TEXT TO READ:

I'm new to working with Python and Pandas. Currently I'm attempting to create a report that extracts data from an SQL database and using that data in a pandas dataframe. In each row is a server name and date of sample and then sample data per column following that.
I have been able to filter by the hostname using df[df['hostname'] == uniquehost] df being a variable for the dataframe and uniquehost being a variable for each unique host name.
What I am trying to do next is to obtain the stdev of the other columns although I haven't been capable of figuring this part out. I attempted to use df[df['hostname'] == uniquehost].std()
However, this wasn't correct.

STATED PROBLEM 1: Print the lines of the listing from its first line through the line holding "click(102, 209)", both included.
STATED PROBLEM 2: Carry on the forum post about per-host standard deviations in pandas, starting after its final sentence.
The forum post above has no connection to the listing that follows.

ENTRIES SHOWN:

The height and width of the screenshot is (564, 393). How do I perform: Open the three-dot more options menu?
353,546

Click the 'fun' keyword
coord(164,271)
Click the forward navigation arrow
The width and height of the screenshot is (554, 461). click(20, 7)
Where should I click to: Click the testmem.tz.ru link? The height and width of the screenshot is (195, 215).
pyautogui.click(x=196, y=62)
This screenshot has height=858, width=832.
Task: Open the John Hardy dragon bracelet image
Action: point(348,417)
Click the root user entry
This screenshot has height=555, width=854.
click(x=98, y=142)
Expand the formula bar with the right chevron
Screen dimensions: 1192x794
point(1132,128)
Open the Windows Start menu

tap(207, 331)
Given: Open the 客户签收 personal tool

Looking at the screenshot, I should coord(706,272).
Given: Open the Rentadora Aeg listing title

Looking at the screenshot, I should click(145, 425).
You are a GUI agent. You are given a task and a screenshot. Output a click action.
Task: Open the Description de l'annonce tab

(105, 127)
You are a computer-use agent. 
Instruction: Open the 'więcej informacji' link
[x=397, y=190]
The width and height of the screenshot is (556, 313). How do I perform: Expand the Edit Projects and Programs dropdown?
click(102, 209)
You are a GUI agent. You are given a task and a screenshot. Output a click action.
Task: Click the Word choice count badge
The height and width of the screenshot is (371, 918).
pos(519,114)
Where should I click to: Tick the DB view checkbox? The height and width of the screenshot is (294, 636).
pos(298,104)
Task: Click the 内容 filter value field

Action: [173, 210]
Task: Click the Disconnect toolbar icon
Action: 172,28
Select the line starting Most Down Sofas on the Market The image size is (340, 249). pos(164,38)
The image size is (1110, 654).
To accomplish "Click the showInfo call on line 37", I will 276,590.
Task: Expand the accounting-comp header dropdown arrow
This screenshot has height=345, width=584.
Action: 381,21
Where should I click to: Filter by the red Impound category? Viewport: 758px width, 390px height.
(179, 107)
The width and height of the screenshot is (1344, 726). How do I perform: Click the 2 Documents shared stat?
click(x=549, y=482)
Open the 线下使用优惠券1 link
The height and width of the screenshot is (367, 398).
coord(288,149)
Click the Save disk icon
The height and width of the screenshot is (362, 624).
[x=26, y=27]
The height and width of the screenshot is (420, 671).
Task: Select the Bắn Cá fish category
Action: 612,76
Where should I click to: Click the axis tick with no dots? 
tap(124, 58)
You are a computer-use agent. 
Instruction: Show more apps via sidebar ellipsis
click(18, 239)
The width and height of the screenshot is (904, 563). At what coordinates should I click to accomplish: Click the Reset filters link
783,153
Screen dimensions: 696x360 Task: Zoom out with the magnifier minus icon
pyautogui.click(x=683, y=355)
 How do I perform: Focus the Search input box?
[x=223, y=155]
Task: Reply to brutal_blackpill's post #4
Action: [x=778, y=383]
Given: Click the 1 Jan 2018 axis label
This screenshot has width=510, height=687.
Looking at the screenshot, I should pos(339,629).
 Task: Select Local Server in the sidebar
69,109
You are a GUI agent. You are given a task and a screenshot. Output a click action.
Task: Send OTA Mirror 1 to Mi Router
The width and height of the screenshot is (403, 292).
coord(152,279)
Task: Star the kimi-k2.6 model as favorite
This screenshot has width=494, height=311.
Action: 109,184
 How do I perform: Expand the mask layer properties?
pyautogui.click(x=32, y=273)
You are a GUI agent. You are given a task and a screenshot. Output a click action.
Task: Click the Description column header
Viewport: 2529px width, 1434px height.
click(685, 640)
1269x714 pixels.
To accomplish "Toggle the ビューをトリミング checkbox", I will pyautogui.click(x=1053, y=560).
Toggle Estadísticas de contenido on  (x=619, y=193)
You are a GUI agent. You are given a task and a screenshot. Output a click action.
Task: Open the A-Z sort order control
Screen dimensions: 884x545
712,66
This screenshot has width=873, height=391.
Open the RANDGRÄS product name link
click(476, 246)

REPLY 1:
The height and width of the screenshot is (564, 393). How do I perform: Open the three-dot more options menu?
353,546

Click the 'fun' keyword
coord(164,271)
Click the forward navigation arrow
The width and height of the screenshot is (554, 461). click(20, 7)
Where should I click to: Click the testmem.tz.ru link? The height and width of the screenshot is (195, 215).
pyautogui.click(x=196, y=62)
This screenshot has height=858, width=832.
Task: Open the John Hardy dragon bracelet image
Action: point(348,417)
Click the root user entry
This screenshot has height=555, width=854.
click(x=98, y=142)
Expand the formula bar with the right chevron
Screen dimensions: 1192x794
point(1132,128)
Open the Windows Start menu

tap(207, 331)
Given: Open the 客户签收 personal tool

Looking at the screenshot, I should coord(706,272).
Given: Open the Rentadora Aeg listing title

Looking at the screenshot, I should click(145, 425).
You are a GUI agent. You are given a task and a screenshot. Output a click action.
Task: Open the Description de l'annonce tab

(105, 127)
You are a computer-use agent. 
Instruction: Open the 'więcej informacji' link
[x=397, y=190]
The width and height of the screenshot is (556, 313). How do I perform: Expand the Edit Projects and Programs dropdown?
click(102, 209)

REPLY 2:
Can anyone point me in the appropriate direction to get this figure out? I suspect I'm barking up the wrong tree and there's likely a very easy way to handle this that I haven't encountered yet.
Hostname | Sample Date | CPU Peak | Memory Peak
server1 | 08/08/17 | 67.32 | 34.83
server1 | 08/09/17 | 34 | 62
IIUC, you'll want to first do df.groupby
on Hostname
and then find the standard deviation. Something like this:
In [118]: df.groupby('Hostname')[['CPU Peak', 'Memory Peak']].std()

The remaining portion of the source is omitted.